Records for finding displayed items
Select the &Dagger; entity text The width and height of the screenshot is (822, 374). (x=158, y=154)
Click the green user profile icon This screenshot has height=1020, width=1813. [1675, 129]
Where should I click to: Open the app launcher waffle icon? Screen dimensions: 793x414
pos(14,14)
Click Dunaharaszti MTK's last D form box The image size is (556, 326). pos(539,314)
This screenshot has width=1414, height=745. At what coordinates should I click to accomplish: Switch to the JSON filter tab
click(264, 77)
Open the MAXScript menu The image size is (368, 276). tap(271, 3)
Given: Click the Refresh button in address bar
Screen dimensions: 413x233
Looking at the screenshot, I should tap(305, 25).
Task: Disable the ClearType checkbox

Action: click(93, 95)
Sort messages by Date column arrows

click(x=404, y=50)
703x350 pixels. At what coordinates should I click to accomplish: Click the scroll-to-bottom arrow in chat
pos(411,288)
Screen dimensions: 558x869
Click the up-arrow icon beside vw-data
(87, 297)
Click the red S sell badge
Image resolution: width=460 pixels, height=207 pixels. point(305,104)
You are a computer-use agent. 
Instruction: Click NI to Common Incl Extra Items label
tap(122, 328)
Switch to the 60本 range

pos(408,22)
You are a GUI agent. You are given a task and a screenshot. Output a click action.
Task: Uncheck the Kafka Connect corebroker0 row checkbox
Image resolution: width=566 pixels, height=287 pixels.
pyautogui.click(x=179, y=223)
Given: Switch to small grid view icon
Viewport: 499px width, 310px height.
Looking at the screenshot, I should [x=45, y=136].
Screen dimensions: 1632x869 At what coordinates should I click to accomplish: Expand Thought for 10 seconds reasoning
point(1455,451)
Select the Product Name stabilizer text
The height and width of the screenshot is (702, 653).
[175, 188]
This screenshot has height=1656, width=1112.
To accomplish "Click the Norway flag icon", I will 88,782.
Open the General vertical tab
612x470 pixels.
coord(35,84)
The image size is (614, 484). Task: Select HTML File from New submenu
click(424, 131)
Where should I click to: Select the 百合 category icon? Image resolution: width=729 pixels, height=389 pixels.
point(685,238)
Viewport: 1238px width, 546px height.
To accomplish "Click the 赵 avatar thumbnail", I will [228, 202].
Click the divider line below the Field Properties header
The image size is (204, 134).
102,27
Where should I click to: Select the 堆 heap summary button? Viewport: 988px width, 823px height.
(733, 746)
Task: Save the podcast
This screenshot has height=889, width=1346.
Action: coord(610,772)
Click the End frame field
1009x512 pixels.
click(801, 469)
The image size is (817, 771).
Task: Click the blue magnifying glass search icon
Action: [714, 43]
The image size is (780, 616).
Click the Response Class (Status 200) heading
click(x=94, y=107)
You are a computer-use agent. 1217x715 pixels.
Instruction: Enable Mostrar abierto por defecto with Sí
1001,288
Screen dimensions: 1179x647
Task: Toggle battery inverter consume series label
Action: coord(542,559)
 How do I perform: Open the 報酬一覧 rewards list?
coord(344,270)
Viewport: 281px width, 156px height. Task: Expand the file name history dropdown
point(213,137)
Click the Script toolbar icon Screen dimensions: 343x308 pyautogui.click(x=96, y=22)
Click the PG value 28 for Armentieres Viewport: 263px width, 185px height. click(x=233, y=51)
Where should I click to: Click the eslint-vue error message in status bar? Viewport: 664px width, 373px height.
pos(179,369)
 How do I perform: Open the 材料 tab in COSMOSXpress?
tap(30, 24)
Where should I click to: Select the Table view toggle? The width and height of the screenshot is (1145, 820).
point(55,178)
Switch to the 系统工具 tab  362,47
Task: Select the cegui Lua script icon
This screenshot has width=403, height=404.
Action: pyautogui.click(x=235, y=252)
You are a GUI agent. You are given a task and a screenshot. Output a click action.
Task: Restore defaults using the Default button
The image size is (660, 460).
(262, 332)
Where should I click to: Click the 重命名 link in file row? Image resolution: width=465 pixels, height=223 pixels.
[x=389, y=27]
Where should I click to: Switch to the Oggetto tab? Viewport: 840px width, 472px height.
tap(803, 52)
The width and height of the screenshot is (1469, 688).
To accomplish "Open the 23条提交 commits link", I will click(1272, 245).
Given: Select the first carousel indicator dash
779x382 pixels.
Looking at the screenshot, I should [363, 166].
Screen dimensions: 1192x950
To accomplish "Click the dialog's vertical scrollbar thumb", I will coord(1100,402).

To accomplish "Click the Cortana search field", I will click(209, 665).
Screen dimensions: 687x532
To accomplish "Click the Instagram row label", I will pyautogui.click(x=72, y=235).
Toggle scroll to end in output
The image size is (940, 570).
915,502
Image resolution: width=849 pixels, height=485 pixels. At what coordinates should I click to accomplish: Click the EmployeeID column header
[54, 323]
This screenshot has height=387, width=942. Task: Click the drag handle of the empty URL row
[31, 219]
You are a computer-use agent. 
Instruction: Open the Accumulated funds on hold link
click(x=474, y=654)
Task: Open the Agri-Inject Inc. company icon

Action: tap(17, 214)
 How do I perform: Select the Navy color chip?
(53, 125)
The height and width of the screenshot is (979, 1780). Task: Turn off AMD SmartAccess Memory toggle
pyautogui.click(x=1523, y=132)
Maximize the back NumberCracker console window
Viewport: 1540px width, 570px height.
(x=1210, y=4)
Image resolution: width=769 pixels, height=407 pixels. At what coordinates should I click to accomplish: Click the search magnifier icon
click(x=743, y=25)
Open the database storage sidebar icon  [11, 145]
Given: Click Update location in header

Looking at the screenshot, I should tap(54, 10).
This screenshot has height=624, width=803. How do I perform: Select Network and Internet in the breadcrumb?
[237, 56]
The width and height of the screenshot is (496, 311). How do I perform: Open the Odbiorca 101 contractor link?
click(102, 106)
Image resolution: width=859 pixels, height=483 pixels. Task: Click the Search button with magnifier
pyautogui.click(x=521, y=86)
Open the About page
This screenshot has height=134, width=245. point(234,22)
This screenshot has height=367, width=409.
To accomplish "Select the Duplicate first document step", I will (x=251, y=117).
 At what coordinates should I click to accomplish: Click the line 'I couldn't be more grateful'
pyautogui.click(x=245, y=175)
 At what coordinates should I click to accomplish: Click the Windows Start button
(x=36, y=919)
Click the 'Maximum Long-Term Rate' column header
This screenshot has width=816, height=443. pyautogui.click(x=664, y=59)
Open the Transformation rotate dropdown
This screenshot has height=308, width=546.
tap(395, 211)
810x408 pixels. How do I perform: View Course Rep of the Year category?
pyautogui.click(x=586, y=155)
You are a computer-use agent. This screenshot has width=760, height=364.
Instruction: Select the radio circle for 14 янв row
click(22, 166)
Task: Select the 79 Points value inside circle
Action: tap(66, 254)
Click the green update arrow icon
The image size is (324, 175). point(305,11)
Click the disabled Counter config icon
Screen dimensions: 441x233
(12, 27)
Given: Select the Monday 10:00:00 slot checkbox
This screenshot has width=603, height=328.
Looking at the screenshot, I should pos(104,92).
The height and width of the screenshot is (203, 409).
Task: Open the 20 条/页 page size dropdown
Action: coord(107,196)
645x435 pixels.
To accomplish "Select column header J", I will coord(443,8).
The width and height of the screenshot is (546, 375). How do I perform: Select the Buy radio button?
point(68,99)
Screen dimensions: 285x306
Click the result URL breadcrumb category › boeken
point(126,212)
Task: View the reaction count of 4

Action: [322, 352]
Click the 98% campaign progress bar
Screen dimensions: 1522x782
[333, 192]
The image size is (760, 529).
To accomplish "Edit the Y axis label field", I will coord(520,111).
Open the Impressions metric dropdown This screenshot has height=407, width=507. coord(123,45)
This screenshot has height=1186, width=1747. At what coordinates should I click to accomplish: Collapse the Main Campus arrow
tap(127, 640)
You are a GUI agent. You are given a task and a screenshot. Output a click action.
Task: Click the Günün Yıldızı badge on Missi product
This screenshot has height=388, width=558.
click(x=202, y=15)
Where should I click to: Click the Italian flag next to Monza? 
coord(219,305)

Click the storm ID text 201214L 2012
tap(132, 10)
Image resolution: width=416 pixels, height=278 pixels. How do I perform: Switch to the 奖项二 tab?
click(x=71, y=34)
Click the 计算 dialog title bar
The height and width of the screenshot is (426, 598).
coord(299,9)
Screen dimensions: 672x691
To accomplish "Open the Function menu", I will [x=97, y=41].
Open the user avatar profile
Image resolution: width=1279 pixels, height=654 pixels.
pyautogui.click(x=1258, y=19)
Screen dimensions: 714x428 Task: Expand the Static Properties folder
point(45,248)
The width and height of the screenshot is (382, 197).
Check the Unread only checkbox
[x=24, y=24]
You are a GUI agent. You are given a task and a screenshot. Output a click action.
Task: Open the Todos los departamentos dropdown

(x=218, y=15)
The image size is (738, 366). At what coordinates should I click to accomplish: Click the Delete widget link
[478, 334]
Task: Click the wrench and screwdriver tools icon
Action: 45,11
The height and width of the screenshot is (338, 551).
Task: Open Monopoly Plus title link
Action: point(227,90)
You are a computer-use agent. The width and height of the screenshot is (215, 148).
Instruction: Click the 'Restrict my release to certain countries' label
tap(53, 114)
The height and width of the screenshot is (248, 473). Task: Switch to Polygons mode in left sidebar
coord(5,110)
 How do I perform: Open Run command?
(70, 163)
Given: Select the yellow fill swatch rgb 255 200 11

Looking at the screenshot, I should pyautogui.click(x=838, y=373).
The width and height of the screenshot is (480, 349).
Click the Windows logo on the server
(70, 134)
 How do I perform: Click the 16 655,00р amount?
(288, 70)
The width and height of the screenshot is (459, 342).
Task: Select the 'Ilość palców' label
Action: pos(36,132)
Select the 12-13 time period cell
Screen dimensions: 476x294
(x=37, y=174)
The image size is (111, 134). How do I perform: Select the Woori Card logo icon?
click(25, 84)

> _What is needed_: Update the material starting with the line that contains "The width and height of the screenshot is (496, 311)." and going on through the line that contains "tap(395, 211)" by replacing "dropdown" with "menu" and leaving everything else unchanged. Give back only those lines.

> _Solved exercise_:
The width and height of the screenshot is (496, 311). How do I perform: Open the Odbiorca 101 contractor link?
click(102, 106)
Image resolution: width=859 pixels, height=483 pixels. Task: Click the Search button with magnifier
pyautogui.click(x=521, y=86)
Open the About page
This screenshot has height=134, width=245. point(234,22)
This screenshot has height=367, width=409.
To accomplish "Select the Duplicate first document step", I will (x=251, y=117).
 At what coordinates should I click to accomplish: Click the line 'I couldn't be more grateful'
pyautogui.click(x=245, y=175)
 At what coordinates should I click to accomplish: Click the Windows Start button
(x=36, y=919)
Click the 'Maximum Long-Term Rate' column header
This screenshot has width=816, height=443. pyautogui.click(x=664, y=59)
Open the Transformation rotate menu
This screenshot has height=308, width=546.
tap(395, 211)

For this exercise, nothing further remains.